Los peligros del republicanismo dependen de esta decisión: cerrar la comunidad portadora de los derechos, o mantenerla abierta, expansiva, ampliable. Marine le Pen la cierra. Mélenchon la abre. De ahí se deriva todo. El avance fundamental del republicanismo moderno fue la federación. Roma lo conoció, pero no sin enviar a sus ejércitos por delante. Suiza, Holanda, Reino Unido, las colonias americanas, Alemania, todos los países donde se ganó la batalla histórica del republicanismo, lo hicieron porque mostraron su capacidad de federar esfuerzos frente a los poderes unitarios. Mélenchon está dispuesto a acoger como ciudadanos libres e iguales a todos los que saben qué es la sombra de un olivo, a todos los que conocen el sabor amargo del aceite, desde Marruecos a Turquía. Esa es la diferencia. Mélenchon debería comprender que la única posibilidad de afirmar esa apertura pasa por mantener operativa la Unión Europea.

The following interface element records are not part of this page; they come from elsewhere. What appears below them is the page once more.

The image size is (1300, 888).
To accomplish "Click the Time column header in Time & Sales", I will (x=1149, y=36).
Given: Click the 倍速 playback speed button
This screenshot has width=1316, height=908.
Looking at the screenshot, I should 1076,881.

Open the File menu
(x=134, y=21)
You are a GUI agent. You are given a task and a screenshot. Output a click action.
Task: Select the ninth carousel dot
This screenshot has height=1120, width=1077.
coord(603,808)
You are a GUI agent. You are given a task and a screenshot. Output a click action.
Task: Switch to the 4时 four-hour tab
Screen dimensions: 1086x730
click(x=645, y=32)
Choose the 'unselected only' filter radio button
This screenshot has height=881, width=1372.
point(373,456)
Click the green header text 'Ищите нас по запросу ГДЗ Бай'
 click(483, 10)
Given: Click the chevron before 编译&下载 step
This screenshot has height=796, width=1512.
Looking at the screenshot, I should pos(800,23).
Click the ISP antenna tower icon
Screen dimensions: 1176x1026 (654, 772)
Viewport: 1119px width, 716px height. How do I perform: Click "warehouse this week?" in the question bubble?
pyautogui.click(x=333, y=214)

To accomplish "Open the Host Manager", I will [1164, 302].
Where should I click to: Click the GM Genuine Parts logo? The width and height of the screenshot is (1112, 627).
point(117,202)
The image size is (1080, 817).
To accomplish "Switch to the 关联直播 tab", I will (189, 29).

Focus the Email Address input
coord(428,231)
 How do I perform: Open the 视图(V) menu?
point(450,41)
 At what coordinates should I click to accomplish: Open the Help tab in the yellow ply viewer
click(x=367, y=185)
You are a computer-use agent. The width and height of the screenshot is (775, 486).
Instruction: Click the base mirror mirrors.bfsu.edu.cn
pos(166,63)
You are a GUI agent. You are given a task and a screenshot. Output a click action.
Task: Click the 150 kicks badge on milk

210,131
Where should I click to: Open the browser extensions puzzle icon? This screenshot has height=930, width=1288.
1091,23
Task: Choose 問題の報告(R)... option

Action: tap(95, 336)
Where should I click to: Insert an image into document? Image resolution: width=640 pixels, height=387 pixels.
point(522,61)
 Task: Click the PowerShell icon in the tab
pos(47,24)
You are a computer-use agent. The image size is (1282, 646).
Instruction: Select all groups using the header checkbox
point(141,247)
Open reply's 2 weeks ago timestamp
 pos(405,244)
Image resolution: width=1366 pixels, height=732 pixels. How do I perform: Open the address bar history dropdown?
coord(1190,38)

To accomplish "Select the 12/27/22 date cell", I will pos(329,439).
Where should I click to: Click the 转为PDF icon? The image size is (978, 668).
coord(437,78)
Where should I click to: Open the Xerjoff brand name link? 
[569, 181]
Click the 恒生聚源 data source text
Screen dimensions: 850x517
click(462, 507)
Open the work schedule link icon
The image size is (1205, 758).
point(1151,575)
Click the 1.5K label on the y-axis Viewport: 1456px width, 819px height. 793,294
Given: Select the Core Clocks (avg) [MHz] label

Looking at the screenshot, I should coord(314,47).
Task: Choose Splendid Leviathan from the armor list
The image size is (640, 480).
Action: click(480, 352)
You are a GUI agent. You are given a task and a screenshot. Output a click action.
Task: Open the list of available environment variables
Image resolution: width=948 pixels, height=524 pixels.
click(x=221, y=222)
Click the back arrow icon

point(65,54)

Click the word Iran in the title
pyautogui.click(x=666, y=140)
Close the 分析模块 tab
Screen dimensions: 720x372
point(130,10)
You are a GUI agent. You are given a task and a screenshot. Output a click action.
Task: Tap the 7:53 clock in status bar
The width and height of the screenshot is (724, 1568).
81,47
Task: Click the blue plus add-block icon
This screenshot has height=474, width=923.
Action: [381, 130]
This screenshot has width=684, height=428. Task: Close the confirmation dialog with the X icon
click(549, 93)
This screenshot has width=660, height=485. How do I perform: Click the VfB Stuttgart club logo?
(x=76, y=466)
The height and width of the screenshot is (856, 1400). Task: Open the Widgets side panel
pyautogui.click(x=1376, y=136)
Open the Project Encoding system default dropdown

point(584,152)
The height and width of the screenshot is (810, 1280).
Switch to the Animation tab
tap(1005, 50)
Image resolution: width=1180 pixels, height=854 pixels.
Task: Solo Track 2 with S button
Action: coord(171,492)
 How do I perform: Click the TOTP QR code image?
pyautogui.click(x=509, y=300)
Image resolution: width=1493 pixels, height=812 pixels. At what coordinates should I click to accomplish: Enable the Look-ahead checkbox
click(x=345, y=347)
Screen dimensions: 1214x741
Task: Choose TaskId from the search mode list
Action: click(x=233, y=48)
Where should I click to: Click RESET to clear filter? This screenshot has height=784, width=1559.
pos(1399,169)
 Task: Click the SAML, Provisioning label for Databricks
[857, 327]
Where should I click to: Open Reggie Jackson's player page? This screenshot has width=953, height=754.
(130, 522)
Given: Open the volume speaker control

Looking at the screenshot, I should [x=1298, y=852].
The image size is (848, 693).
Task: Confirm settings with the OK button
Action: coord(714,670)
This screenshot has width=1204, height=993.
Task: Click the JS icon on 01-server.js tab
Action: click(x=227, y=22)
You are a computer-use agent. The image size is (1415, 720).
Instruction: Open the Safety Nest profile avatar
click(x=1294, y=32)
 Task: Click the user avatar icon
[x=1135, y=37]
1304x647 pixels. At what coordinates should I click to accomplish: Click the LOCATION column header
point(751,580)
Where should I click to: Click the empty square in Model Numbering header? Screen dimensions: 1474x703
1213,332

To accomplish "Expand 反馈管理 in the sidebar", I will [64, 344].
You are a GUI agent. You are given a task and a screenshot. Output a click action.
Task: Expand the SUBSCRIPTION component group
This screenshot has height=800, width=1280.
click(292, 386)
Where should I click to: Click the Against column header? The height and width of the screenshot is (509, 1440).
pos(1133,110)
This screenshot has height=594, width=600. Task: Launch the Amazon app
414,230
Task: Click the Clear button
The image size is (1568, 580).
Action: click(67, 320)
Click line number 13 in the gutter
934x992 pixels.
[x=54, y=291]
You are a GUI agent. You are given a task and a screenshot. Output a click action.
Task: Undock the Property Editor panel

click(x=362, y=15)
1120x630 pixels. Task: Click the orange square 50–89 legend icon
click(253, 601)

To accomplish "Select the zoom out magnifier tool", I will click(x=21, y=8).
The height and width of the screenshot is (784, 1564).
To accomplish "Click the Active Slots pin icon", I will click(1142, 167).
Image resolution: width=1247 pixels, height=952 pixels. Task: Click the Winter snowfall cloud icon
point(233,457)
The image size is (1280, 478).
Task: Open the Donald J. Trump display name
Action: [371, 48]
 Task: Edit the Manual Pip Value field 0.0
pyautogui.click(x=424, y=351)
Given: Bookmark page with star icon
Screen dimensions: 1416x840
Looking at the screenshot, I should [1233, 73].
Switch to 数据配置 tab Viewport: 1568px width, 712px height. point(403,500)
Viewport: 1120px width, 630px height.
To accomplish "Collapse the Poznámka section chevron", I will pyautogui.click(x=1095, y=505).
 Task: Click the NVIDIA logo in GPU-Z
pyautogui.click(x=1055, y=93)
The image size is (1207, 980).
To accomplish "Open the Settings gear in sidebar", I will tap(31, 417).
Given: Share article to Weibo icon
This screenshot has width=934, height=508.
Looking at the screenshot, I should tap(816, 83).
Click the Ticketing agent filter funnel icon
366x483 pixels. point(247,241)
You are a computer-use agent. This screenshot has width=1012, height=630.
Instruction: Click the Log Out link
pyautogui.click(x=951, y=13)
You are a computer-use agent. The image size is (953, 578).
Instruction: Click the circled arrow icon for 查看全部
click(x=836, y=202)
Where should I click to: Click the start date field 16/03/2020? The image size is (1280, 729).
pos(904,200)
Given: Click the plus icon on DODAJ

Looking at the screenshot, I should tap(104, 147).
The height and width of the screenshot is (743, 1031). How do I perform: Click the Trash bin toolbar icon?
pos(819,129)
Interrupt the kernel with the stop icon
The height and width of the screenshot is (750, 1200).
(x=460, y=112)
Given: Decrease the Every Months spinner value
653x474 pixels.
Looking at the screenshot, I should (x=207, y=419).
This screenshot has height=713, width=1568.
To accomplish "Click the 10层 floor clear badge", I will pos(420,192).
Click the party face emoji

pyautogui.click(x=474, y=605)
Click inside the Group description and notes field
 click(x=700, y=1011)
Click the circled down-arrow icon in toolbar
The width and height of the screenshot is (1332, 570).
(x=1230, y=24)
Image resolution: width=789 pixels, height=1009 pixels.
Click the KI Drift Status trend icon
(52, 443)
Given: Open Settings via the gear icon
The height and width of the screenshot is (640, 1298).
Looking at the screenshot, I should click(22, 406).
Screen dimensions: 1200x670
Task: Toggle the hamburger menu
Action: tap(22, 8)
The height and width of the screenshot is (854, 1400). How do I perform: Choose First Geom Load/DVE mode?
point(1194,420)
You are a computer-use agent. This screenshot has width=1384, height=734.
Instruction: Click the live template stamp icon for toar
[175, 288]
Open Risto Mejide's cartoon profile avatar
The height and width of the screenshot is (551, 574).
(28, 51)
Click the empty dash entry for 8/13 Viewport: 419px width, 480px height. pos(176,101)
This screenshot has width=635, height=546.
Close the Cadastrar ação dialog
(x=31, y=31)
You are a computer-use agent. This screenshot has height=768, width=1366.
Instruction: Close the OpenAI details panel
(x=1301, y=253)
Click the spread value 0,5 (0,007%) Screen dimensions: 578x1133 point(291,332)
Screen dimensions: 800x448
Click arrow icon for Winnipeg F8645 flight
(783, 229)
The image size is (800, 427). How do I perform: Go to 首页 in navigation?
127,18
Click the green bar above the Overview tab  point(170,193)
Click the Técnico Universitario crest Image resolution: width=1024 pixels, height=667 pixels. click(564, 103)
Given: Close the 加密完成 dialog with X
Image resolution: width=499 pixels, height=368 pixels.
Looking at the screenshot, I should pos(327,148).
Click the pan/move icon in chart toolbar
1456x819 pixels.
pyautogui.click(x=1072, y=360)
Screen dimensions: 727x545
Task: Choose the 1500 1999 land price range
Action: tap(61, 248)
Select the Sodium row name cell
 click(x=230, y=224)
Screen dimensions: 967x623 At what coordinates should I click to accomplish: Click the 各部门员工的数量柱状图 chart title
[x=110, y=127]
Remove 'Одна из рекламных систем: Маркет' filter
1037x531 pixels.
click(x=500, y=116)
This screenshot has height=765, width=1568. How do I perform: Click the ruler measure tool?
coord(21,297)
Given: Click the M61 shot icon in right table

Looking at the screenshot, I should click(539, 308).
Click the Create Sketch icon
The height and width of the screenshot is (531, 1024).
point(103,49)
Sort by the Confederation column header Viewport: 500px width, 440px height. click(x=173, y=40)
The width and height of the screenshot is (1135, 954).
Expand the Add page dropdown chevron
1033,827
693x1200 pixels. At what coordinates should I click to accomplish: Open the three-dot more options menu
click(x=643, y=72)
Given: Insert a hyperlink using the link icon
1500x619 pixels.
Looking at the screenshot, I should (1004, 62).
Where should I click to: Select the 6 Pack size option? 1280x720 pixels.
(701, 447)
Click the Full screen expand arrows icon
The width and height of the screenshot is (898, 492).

Nacionalismo se opone a republicanismo de espíritu federal por esta capacidad de mantener abierto el sentido de la comunidad. De ahí surge el sentido de lo reaccionario frente a lo progresivo, del pasado frente al futuro. La piedra de toque no es la disolución de las formaciones culturales, sino la comprensión federal y cooperativa de las mismas. Pero Europa no puede lograr el éxito a la hora de integrar a los hombres y mujeres del Mediterráneo sin conquistar la definitiva capacidad de integrarse a sí misma. Lo que constituye el proyecto necesario en estas horas es un movimiento histórico de dimensiones civilizatorias inauditas. Se trata de tender puentes para saltar el abismo que se generó cuando el Mediterráneo se fracturó, hace ahora catorce siglos, entre el norte cristiano y el sur islámico. No podemos perder esta batalla histórica, cuyo campo de juego es sencillamente nuestra propia política. Para ganarla tenemos que seguir siendo Europa, y no regresar a una comprensión arcaica de sus naciones. Ese es el sentido de nuestra comunidad existencial pacífica. Si es que no queremos convertirnos en una extensión de Comanchería.